Stored items
:::

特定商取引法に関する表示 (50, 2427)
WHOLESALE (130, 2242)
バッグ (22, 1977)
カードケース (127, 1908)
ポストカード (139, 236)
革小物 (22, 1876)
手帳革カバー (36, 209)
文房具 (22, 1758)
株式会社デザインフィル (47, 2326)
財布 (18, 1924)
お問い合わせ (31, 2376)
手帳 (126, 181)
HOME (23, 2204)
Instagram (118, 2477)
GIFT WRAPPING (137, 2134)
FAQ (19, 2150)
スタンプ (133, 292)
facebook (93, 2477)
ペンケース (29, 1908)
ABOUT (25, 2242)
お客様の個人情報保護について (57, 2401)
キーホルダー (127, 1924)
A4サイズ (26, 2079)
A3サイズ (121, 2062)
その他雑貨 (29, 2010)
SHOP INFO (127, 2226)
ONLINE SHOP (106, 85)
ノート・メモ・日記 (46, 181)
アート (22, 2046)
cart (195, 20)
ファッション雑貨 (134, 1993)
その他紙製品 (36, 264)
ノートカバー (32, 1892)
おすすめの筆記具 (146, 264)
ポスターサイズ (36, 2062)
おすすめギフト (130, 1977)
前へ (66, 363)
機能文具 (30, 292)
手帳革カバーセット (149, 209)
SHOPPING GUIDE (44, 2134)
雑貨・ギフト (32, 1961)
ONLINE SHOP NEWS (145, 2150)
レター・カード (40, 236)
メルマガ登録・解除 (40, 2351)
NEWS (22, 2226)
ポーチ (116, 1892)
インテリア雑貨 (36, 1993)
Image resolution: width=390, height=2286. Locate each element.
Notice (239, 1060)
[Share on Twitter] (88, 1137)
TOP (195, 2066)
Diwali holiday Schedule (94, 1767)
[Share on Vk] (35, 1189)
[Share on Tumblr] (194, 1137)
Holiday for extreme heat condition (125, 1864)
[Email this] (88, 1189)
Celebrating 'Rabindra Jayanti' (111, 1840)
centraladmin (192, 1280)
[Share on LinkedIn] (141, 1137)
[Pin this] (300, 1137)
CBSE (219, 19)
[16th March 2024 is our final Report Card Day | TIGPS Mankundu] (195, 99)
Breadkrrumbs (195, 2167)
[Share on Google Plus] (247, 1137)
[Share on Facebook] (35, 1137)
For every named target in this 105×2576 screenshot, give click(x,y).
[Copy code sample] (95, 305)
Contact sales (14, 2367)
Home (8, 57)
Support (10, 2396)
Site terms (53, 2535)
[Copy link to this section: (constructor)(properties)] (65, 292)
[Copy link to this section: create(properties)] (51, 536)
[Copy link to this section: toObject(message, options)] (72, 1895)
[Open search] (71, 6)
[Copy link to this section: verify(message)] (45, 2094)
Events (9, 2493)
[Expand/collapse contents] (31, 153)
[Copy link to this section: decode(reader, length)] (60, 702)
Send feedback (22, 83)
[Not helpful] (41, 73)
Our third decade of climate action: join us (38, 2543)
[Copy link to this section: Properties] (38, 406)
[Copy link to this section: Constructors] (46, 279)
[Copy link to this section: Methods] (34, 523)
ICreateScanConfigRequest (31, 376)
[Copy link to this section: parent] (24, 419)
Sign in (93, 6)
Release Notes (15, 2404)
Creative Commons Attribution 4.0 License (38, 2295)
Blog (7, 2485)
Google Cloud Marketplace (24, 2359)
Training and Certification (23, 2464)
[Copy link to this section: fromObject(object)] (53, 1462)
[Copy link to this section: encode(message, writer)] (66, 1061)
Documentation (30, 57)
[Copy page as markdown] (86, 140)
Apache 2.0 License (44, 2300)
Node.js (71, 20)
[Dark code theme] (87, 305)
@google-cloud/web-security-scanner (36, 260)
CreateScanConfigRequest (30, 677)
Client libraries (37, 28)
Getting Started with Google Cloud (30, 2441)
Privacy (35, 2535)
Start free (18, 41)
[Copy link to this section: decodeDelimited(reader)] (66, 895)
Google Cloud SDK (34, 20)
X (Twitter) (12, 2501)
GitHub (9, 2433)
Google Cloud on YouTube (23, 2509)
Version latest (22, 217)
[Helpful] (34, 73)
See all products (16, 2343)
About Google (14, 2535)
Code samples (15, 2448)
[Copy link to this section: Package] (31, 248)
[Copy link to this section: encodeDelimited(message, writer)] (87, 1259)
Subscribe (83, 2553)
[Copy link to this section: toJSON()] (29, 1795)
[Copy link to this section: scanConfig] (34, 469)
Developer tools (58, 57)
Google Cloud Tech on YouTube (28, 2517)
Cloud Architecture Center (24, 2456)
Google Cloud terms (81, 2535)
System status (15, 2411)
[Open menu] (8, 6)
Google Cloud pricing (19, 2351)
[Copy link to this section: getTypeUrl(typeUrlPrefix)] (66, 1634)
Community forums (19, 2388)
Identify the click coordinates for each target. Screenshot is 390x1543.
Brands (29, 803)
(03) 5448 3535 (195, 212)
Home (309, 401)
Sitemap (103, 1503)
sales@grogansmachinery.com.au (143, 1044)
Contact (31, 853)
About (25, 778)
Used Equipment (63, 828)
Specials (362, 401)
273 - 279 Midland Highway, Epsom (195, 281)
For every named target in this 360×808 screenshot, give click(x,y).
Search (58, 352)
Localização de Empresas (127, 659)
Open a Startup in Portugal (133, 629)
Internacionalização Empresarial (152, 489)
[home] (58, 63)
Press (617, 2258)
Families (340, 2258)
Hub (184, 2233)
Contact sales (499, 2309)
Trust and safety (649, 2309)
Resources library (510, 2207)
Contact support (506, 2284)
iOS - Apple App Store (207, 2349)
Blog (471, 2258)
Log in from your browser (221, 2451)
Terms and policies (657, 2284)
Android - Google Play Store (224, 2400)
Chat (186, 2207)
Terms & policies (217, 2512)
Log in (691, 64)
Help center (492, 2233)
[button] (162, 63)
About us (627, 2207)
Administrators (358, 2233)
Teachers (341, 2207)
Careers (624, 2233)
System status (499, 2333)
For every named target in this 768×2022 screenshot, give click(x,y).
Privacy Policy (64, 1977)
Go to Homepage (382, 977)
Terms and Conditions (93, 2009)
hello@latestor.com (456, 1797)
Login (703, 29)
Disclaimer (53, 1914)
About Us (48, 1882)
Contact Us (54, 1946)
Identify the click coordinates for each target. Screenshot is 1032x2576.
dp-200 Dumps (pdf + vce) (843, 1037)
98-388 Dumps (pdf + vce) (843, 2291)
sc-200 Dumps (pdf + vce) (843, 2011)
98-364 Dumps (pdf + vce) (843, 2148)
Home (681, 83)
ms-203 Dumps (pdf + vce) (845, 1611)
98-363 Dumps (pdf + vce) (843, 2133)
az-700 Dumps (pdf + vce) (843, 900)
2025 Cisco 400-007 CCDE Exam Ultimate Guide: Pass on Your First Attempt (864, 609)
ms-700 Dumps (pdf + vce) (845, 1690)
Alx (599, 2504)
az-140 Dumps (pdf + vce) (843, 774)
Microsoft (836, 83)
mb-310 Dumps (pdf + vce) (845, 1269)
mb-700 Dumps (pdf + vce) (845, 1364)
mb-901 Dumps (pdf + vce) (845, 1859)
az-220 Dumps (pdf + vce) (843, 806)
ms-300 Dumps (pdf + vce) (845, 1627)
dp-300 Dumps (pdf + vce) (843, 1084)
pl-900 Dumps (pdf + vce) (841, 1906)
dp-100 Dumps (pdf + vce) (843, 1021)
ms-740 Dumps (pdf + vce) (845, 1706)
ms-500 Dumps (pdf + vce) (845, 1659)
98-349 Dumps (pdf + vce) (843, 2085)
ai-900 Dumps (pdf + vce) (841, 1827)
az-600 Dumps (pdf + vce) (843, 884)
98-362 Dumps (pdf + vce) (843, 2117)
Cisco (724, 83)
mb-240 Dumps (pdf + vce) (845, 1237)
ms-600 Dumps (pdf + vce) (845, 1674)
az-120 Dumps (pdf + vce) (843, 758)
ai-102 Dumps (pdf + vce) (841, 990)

:::

* [What you are asked to do]: Only the lines above from the line with "Google Cloud on YouTube (23, 2509)" to the line with "Localização de Empresas (127, 659)", those two lines included, should be reproduced exactly.

* [Answer box]:
Google Cloud on YouTube (23, 2509)
Version latest (22, 217)
[Helpful] (34, 73)
See all products (16, 2343)
About Google (14, 2535)
Code samples (15, 2448)
[Copy link to this section: Package] (31, 248)
[Copy link to this section: encodeDelimited(message, writer)] (87, 1259)
Subscribe (83, 2553)
[Copy link to this section: toJSON()] (29, 1795)
[Copy link to this section: scanConfig] (34, 469)
Developer tools (58, 57)
Google Cloud Tech on YouTube (28, 2517)
Cloud Architecture Center (24, 2456)
Google Cloud terms (81, 2535)
System status (15, 2411)
[Open menu] (8, 6)
Google Cloud pricing (19, 2351)
[Copy link to this section: getTypeUrl(typeUrlPrefix)] (66, 1634)
Community forums (19, 2388)
Identify the click coordinates for each target. Screenshot is 390x1543.
Brands (29, 803)
(03) 5448 3535 (195, 212)
Home (309, 401)
Sitemap (103, 1503)
sales@grogansmachinery.com.au (143, 1044)
Contact (31, 853)
About (25, 778)
Used Equipment (63, 828)
Specials (362, 401)
273 - 279 Midland Highway, Epsom (195, 281)
For every named target in this 360×808 screenshot, give click(x,y).
Search (58, 352)
Localização de Empresas (127, 659)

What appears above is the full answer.